> [Your assignment]: Each record below should appear again exactly as written.

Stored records
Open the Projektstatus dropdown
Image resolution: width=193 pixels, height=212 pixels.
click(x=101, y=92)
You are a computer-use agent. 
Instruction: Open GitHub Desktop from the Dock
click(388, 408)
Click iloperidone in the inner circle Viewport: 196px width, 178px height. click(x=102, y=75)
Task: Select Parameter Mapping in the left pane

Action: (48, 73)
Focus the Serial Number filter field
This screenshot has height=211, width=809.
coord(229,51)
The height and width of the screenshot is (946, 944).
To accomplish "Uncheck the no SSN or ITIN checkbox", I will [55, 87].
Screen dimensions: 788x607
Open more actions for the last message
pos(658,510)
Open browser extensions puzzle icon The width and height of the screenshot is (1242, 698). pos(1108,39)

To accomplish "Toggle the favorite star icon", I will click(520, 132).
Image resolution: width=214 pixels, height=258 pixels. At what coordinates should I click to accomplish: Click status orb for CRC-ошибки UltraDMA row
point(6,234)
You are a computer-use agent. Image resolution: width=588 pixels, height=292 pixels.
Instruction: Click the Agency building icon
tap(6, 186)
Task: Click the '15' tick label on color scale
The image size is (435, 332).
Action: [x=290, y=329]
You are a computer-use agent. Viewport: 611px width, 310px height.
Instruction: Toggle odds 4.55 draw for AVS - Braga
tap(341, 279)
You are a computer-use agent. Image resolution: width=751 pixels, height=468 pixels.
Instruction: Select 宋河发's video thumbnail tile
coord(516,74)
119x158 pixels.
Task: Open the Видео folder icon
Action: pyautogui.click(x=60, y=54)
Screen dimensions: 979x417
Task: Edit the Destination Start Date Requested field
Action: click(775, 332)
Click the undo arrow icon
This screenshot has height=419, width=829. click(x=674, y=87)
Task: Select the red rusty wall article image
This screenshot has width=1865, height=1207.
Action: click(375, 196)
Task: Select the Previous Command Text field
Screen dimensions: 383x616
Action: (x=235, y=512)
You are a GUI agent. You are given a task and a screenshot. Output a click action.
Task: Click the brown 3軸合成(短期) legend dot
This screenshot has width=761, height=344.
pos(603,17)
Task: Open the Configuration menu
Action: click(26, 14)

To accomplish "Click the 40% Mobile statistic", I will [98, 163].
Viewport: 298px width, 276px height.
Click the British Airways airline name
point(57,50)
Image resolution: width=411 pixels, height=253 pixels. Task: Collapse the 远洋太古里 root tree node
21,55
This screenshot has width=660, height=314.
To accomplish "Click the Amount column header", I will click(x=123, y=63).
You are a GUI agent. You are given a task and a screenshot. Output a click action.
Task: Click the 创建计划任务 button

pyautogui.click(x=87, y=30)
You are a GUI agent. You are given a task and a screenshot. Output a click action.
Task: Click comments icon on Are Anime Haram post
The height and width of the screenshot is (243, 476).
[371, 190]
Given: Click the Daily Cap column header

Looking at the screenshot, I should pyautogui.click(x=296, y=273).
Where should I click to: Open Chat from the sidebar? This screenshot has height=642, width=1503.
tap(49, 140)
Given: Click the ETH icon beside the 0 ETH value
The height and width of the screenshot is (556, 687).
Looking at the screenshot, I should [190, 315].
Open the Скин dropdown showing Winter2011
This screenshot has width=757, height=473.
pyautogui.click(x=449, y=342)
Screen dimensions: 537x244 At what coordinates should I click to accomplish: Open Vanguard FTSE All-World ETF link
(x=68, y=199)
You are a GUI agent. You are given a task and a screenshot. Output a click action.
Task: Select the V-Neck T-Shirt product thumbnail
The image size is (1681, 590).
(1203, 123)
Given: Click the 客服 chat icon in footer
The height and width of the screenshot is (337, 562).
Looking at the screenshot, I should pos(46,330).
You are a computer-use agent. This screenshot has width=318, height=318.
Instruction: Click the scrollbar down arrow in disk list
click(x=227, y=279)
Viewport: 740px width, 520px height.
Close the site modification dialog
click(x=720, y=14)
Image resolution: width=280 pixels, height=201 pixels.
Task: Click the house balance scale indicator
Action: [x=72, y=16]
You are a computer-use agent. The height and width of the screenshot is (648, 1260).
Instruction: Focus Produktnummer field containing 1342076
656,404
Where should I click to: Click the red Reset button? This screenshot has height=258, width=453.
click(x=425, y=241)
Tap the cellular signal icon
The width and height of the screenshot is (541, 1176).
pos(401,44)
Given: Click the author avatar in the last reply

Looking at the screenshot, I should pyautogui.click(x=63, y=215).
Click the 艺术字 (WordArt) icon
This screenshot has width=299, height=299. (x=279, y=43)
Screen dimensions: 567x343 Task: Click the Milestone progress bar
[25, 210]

> [Answer to this task]:
Open the Projektstatus dropdown
Image resolution: width=193 pixels, height=212 pixels.
click(x=101, y=92)
You are a computer-use agent. 
Instruction: Open GitHub Desktop from the Dock
click(388, 408)
Click iloperidone in the inner circle Viewport: 196px width, 178px height. click(x=102, y=75)
Task: Select Parameter Mapping in the left pane

Action: (48, 73)
Focus the Serial Number filter field
This screenshot has height=211, width=809.
coord(229,51)
The height and width of the screenshot is (946, 944).
To accomplish "Uncheck the no SSN or ITIN checkbox", I will [55, 87].
Screen dimensions: 788x607
Open more actions for the last message
pos(658,510)
Open browser extensions puzzle icon The width and height of the screenshot is (1242, 698). pos(1108,39)

To accomplish "Toggle the favorite star icon", I will click(520, 132).
Image resolution: width=214 pixels, height=258 pixels. At what coordinates should I click to accomplish: Click status orb for CRC-ошибки UltraDMA row
point(6,234)
You are a computer-use agent. Image resolution: width=588 pixels, height=292 pixels.
Instruction: Click the Agency building icon
tap(6, 186)
Task: Click the '15' tick label on color scale
The image size is (435, 332).
Action: [x=290, y=329]
You are a computer-use agent. Viewport: 611px width, 310px height.
Instruction: Toggle odds 4.55 draw for AVS - Braga
tap(341, 279)
You are a computer-use agent. Image resolution: width=751 pixels, height=468 pixels.
Instruction: Select 宋河发's video thumbnail tile
coord(516,74)
119x158 pixels.
Task: Open the Видео folder icon
Action: pyautogui.click(x=60, y=54)
Screen dimensions: 979x417
Task: Edit the Destination Start Date Requested field
Action: click(775, 332)
Click the undo arrow icon
This screenshot has height=419, width=829. click(x=674, y=87)
Task: Select the red rusty wall article image
This screenshot has width=1865, height=1207.
Action: click(375, 196)
Task: Select the Previous Command Text field
Screen dimensions: 383x616
Action: (x=235, y=512)
You are a GUI agent. You are given a task and a screenshot. Output a click action.
Task: Click the brown 3軸合成(短期) legend dot
This screenshot has width=761, height=344.
pos(603,17)
Task: Open the Configuration menu
Action: click(26, 14)

To accomplish "Click the 40% Mobile statistic", I will [98, 163].
Viewport: 298px width, 276px height.
Click the British Airways airline name
point(57,50)
Image resolution: width=411 pixels, height=253 pixels. Task: Collapse the 远洋太古里 root tree node
21,55
This screenshot has width=660, height=314.
To accomplish "Click the Amount column header", I will click(x=123, y=63).
You are a GUI agent. You are given a task and a screenshot. Output a click action.
Task: Click the 创建计划任务 button

pyautogui.click(x=87, y=30)
You are a GUI agent. You are given a task and a screenshot. Output a click action.
Task: Click comments icon on Are Anime Haram post
The height and width of the screenshot is (243, 476).
[371, 190]
Given: Click the Daily Cap column header

Looking at the screenshot, I should pyautogui.click(x=296, y=273).
Where should I click to: Open Chat from the sidebar? This screenshot has height=642, width=1503.
tap(49, 140)
Given: Click the ETH icon beside the 0 ETH value
The height and width of the screenshot is (556, 687).
Looking at the screenshot, I should [190, 315].
Open the Скин dropdown showing Winter2011
This screenshot has width=757, height=473.
pyautogui.click(x=449, y=342)
Screen dimensions: 537x244 At what coordinates should I click to accomplish: Open Vanguard FTSE All-World ETF link
(x=68, y=199)
You are a GUI agent. You are given a task and a screenshot. Output a click action.
Task: Select the V-Neck T-Shirt product thumbnail
The image size is (1681, 590).
(1203, 123)
Given: Click the 客服 chat icon in footer
The height and width of the screenshot is (337, 562).
Looking at the screenshot, I should pos(46,330).
You are a computer-use agent. This screenshot has width=318, height=318.
Instruction: Click the scrollbar down arrow in disk list
click(x=227, y=279)
Viewport: 740px width, 520px height.
Close the site modification dialog
click(x=720, y=14)
Image resolution: width=280 pixels, height=201 pixels.
Task: Click the house balance scale indicator
Action: [x=72, y=16]
You are a computer-use agent. The height and width of the screenshot is (648, 1260).
Instruction: Focus Produktnummer field containing 1342076
656,404
Where should I click to: Click the red Reset button? This screenshot has height=258, width=453.
click(x=425, y=241)
Tap the cellular signal icon
The width and height of the screenshot is (541, 1176).
pos(401,44)
Given: Click the author avatar in the last reply

Looking at the screenshot, I should pyautogui.click(x=63, y=215).
Click the 艺术字 (WordArt) icon
This screenshot has width=299, height=299. (x=279, y=43)
Screen dimensions: 567x343 Task: Click the Milestone progress bar
[25, 210]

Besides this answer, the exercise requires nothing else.